Maracay se convirtió en el ombligo del mundo. «El Mirador», en una especie de Vaticano profano. Y Gómez, postrado, rodeado de médicos y de miedos, supo lo que nunca quiso admitir: que hasta el terror necesita de un cuerpo sano. Una verdad sobre la cual actuaría al salir del trance de su crisis de uremia.
Fue una enfermedad política, aunque la fiebre fuera real. Una enfermedad del sistema, del miedo acumulado, del poder que había dejado de ser instrumento para convertirse en destino. Y aunque el dictador se recuperó, aunque volvió a montar a caballo, a firmar sentencias, algo había cambiado para siempre.
Porque el país, que hasta entonces había temido su mano, empezó a temer su ausencia. Ese miedo, sutil, cobarde, legítimo, marcó el comienzo de otra era: la de los hombres que gobiernan no por fuerza, sino por inercia; no por mandato, sino por vacío.

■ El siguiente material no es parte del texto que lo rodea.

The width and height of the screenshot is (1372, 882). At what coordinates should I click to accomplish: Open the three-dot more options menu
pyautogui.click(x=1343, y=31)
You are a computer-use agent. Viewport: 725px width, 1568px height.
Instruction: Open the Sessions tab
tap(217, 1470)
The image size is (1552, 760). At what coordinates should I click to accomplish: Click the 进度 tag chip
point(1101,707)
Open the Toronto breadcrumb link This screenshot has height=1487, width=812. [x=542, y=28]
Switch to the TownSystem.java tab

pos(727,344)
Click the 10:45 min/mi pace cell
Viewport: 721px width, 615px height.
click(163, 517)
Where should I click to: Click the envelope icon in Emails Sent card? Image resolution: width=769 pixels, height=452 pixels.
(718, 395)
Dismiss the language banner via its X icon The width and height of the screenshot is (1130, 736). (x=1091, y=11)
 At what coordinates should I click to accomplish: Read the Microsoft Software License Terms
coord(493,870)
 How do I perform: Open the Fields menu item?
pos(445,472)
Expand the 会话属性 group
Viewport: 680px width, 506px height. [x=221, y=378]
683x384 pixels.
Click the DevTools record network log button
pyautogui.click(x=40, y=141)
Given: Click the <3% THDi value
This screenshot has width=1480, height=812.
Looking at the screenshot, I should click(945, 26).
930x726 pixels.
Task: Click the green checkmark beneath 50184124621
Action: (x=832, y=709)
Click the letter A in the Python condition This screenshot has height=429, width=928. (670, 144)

La enfermedad del Jefe no fue solo un episodio. Fue un presagio. Y los presagios, en Venezuela, casi siempre se cumplen.
El Último Acto
Finalmente, después de semanas de agonía silenciosa, la próstata cedió. Gómez orinó. Fue una micción pobre, dolorosa, pero suficiente para que los médicos declararan la victoria. El régimen respiró aliviado. Se escribieron poemas, se celebraron misas, se encendieron luces en las plazas.
Pero nada volvería a ser igual. El hechizo se había roto. El dictador había sido visto vulnerable, tembloroso, humano. Y un dictador humano es una contradicción en los términos.
Años después, cuando Gómez murió finalmente en 1935, muchos recordarían aquellos días de 1921 como el verdadero principio del fin. La próstata del tirano había sido más elocuente que todos los discursos de la oposición y pasaría factura años más tarde. Porque había dicho, en el lenguaje mudo de la biología, una verdad que ningún boletín oficial podía contradecir: que todo poder, por absoluto que parezca, tiene fecha de caducidad.
Y que a veces, la historia avanza no por grandes discursos o batallas épicas, sino por el simple, terco, irreductible fluir de la orina a través de una próstata inflamada.
El hombre que volvió a montar a caballo no era el mismo que había caído enfermo. Había visto el abismo y había entendido que su cuerpo, como su poder, era finito.
A partir de entonces, gobernó con una mezcla de ferocidad renovada y desprecio fatalista. Sabía que cada día podría ser el último, y esa certeza lo hizo más peligroso que nunca. Los que esperaban clemencia encontraron furia. Los que esperaban debilidad encontraron una determinación feroz, casi suicida.
Pero el país ya había visto detrás de la cortina. Había contemplado la fragilidad del mago, y por eso el truco final nunca volvería a funcionar igual. La próstata inflamada del dictador había enseñado a Venezuela la lección más subversiva de todas: que los dioses también orinan, y a veces, ni siquiera eso pueden hacer.
La Crónica del Edecán
En medio de aquel teatro de sombras, un testigo inadvertido comenzó a escribir. El coronel Benjamín Velasco Ibarra, edecán de Gómez, sacó su libreta y anotó lo que nadie se atrevía a decir: «Hoy el General no pudo montar a caballo». «Hoy la orina salió con sangre». «Hoy los médicos se miraron en silencio». Su pluma registraba la decadencia con la precisión de un notario que certifica una muerte lenta.
Las anotaciones del coronel Velasco se convirtieron en el contraarchivo del régimen. Mientras los boletines oficiales hablaban de «leve indisposición» y «pronta recuperación», su libreta documentaba la verdad: el cuerpo del poder se descomponía día a día. Anotó las visitas furtivas de los posibles sucesores, las miradas de complicidad entre los ministros, el olor a medicamentos que impregnaba las habitaciones.
Una tarde, Velasco escribió: «El General preguntó por el clima. Dijo que tenía frío. En Maracay, a 30 grados a la sombra». Esa frase, aparentemente inocente, era quizás la más reveladora de todas. El frío que sentía Gómez no era el de la habitación, sino el de la muerte que se acercaba.